Nestas duas décadas, muita coisa mudou. “Fomos aprendendo com o tempo. A luta e as dificuldades nos ensinaram a sobreviver e crescer”, ensina Carlos Neudi Finhler, velho militante do MST e também assentado. Um moderno posto de atendimento médico está à disposição dos cerca de 800 moradores da comunidade, mas isso não impede que o setor de saúde do movimento adote e incentive o uso de terapias alternativas. A educação é outro motivo de orgulho. Todas as 130 crianças frequentam as escolas. Da Educação Infantil à pós-graduação, o acesso está garantido para todos. “Apenas dois moradores podem ser considerados analfabetos. Por questões cognitivas, não conseguiram aprender”, conta entusiasmada a professora Sandra Mara Maier.
Daí a importância da Escola Latino-Americana de Agroecologia, que também funciona na comunidade. A ideia de implantar um curso especializado nasceu no Fórum Social Mundial de 2005. “Precisávamos transmitir o conhecimento agroecológico aos nossos jovens, filhos de agricultores que foram criados na agricultura tradicional.
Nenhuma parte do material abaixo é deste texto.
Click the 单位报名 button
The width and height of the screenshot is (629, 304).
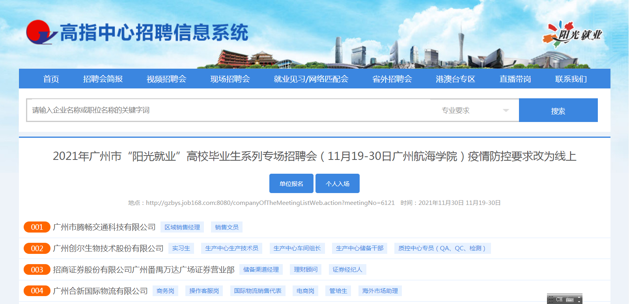coord(291,184)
Nosso objetivo era produzir alimentos saudáveis, sem agrotóxicos, e foi preciso romper com velhos conceitos”, conta Simone Aparecida Resende, pedagoga e mestre em Educação pela Universidade Federal do Paraná.
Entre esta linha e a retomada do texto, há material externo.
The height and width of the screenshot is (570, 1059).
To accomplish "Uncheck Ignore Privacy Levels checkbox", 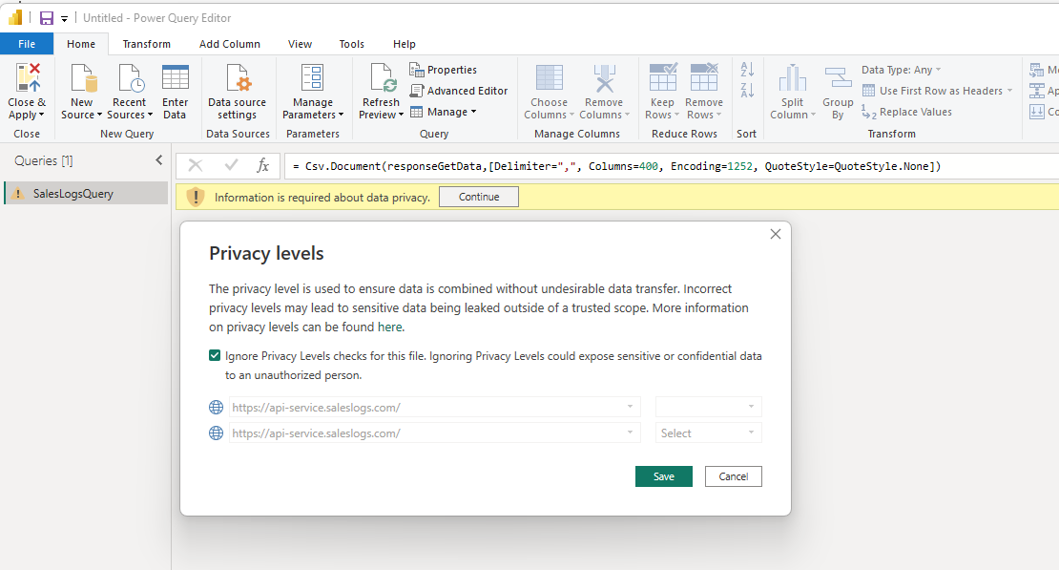I will (x=215, y=356).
A escola oferece dois cursos: tecnologia em Agroecologia e licenciatura em Educação do Campo, com habilitação em Ciências da Natureza. As turmas não são regulares, uma vez que a escola depende de recursos do governo federal. Os treinamentos duram seis meses. Entre uma etapa e outra, os alunos retornam às suas casas para aplicar o que aprenderam. “No período que estão aqui na escola, grupos de três alunos acompanham a produção de famílias assentadas. É uma troca de experiências.”
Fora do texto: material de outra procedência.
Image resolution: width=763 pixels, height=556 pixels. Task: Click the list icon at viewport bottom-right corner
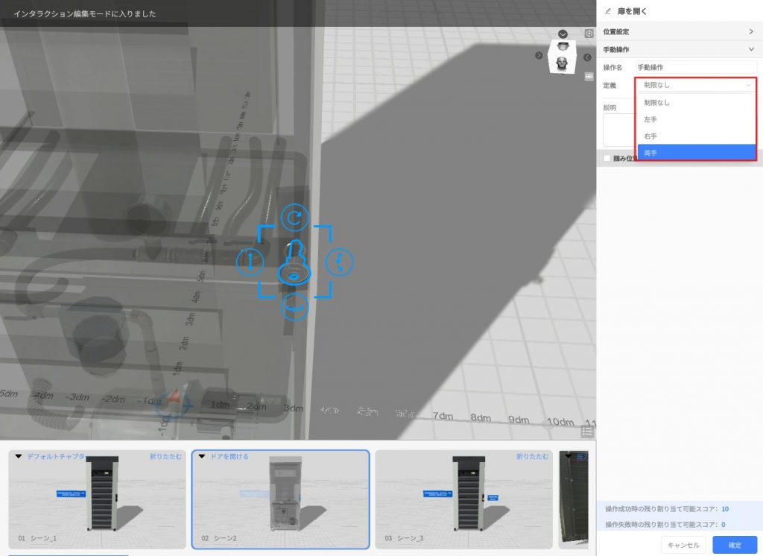coord(587,431)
Desde a fundação da Escola Latino-Americana, 270 estudantes foram graduados. Está prevista uma nova turma para este ano, com 60 alunos. A grande incógnita é saber se o governo Bolsonaro vai liberar a verba já aprovada no orçamento. O custo anual é de 280 mil reais, pouco mais de 4,6 mil por aluno ao ano.
“A gente não quer só comida. A gente quer comida, diversão e arte”, cantarola Ana Claudia dos Santos, 27 anos, professora e integrante do coletivo de cultura do assentamento. O prédio mais bonito do local, recém-restaurado, é o Casarão. Construído em 1836 por escravos, serviu de residência para o Barão dos Campos Gerais, antigo proprietário das terras. Agora foi convertido em um vistoso espaço cultural para apresentações de teatro, cinema, música, dança e exposições de artes plásticas. “A reforma agrária não é apenas dividir lotes. A cultura é uma necessidade para transformação humana. Além de entretenimento, serve como instrumento de mudança, de conhecimento e luta.”
Futuro está indefinido
A grande incógnita é prever o futuro do programa de Reforma Agrária, inclusive em relação às fontes de financiamento. Já nos primeiros dias do governo Bolsonaro, o Instituto Nacional de Reforma Agrária (Incra) anunciou a paralização de todos os processos em análise. O temor é que o Programa Nacional de Alimentação Escolar (PNAE) seja desativado. “Caso isto aconteça, teremos de buscar novos mercados”, diz Brizola.
No movimento desde 1985, Carlos Finhler garante que o MST vai resistir. “Não pela violência, mas por meio do diálogo para uma situação propositiva. O movimento tem longa história e soube superar todas as adversidades. Chegamos até aqui e vamos caminhar ainda mais.”